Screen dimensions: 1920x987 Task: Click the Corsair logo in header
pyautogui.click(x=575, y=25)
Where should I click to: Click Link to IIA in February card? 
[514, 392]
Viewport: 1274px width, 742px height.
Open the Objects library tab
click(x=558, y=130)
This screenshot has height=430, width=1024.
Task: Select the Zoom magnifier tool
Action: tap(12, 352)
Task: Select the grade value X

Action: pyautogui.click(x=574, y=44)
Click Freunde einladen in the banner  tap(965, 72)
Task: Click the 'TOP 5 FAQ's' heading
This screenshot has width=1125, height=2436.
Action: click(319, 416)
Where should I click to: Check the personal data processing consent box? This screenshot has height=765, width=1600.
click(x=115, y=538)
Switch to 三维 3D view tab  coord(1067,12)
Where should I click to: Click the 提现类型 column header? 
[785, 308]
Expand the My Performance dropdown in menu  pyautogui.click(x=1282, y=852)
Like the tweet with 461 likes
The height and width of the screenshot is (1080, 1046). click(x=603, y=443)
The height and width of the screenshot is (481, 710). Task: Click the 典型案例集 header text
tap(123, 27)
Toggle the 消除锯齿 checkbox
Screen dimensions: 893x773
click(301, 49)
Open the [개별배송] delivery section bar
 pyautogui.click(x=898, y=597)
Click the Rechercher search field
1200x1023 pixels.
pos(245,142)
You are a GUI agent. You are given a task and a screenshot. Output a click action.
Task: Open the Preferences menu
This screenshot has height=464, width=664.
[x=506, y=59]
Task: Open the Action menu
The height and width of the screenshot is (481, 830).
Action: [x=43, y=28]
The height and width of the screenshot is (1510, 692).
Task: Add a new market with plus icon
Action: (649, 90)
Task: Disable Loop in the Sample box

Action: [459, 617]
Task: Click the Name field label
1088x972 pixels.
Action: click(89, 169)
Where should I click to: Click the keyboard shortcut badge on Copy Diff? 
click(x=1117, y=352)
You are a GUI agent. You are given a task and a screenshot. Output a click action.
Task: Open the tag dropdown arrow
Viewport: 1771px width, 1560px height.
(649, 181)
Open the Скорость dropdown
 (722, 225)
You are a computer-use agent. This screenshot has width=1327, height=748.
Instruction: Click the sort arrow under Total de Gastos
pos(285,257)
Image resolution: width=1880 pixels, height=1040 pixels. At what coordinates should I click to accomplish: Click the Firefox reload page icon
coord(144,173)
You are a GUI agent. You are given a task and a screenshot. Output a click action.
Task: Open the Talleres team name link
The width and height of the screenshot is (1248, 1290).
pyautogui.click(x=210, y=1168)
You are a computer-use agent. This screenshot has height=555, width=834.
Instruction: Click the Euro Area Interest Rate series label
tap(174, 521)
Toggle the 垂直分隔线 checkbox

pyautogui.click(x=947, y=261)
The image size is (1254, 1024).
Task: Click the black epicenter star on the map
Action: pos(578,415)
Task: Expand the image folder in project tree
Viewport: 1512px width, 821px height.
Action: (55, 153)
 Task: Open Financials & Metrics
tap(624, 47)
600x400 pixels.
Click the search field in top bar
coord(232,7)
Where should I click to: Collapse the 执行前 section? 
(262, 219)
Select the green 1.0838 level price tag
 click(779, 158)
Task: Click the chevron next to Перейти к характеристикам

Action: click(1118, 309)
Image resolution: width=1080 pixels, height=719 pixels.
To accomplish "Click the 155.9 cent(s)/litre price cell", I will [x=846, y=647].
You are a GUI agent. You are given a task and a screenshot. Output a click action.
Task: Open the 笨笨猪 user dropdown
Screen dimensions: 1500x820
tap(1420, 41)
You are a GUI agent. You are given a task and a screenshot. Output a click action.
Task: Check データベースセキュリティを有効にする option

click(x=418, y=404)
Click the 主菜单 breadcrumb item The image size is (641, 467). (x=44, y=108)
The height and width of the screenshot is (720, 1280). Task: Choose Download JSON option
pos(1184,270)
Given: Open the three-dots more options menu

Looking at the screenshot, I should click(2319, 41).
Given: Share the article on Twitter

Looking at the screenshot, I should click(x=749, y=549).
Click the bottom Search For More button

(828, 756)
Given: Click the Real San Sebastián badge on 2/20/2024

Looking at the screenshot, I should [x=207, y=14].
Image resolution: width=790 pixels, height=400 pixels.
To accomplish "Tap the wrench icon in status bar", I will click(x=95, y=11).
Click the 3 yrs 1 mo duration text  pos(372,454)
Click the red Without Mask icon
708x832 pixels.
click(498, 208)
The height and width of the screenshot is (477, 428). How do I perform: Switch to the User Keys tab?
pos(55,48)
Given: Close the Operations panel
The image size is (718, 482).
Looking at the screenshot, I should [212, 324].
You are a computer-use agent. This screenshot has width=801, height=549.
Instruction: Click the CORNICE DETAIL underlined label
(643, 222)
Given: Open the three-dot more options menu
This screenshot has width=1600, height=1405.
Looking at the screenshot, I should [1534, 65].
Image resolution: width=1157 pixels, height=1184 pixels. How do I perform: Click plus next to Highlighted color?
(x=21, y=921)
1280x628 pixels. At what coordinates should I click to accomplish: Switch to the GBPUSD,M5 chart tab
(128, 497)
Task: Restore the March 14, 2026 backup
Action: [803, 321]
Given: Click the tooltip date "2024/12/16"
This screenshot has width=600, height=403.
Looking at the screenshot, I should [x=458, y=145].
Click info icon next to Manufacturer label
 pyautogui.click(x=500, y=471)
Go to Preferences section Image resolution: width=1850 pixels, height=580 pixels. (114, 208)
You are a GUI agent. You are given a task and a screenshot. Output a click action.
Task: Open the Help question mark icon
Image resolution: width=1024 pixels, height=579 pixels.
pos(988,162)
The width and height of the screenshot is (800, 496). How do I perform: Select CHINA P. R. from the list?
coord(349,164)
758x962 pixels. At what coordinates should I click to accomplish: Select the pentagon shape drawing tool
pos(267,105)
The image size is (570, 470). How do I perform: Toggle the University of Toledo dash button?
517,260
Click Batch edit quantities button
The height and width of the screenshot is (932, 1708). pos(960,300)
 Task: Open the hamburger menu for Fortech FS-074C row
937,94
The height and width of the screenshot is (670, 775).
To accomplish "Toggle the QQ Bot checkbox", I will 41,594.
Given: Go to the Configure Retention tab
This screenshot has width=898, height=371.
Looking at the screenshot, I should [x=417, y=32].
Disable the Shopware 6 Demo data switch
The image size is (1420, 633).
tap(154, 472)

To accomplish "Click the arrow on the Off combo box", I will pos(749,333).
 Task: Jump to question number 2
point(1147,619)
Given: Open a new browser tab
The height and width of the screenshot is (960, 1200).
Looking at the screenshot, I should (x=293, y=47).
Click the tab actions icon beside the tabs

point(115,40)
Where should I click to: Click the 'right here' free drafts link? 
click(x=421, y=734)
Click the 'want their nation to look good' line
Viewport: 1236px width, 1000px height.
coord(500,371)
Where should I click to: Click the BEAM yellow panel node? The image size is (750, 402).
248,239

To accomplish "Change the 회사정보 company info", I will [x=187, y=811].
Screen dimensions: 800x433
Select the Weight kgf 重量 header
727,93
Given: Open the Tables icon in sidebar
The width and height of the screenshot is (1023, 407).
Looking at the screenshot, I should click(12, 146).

---*---

◆ Your task
Go over the records above line by line and count those holding the word "Expand". Reply only with the number.

◆ Reply
2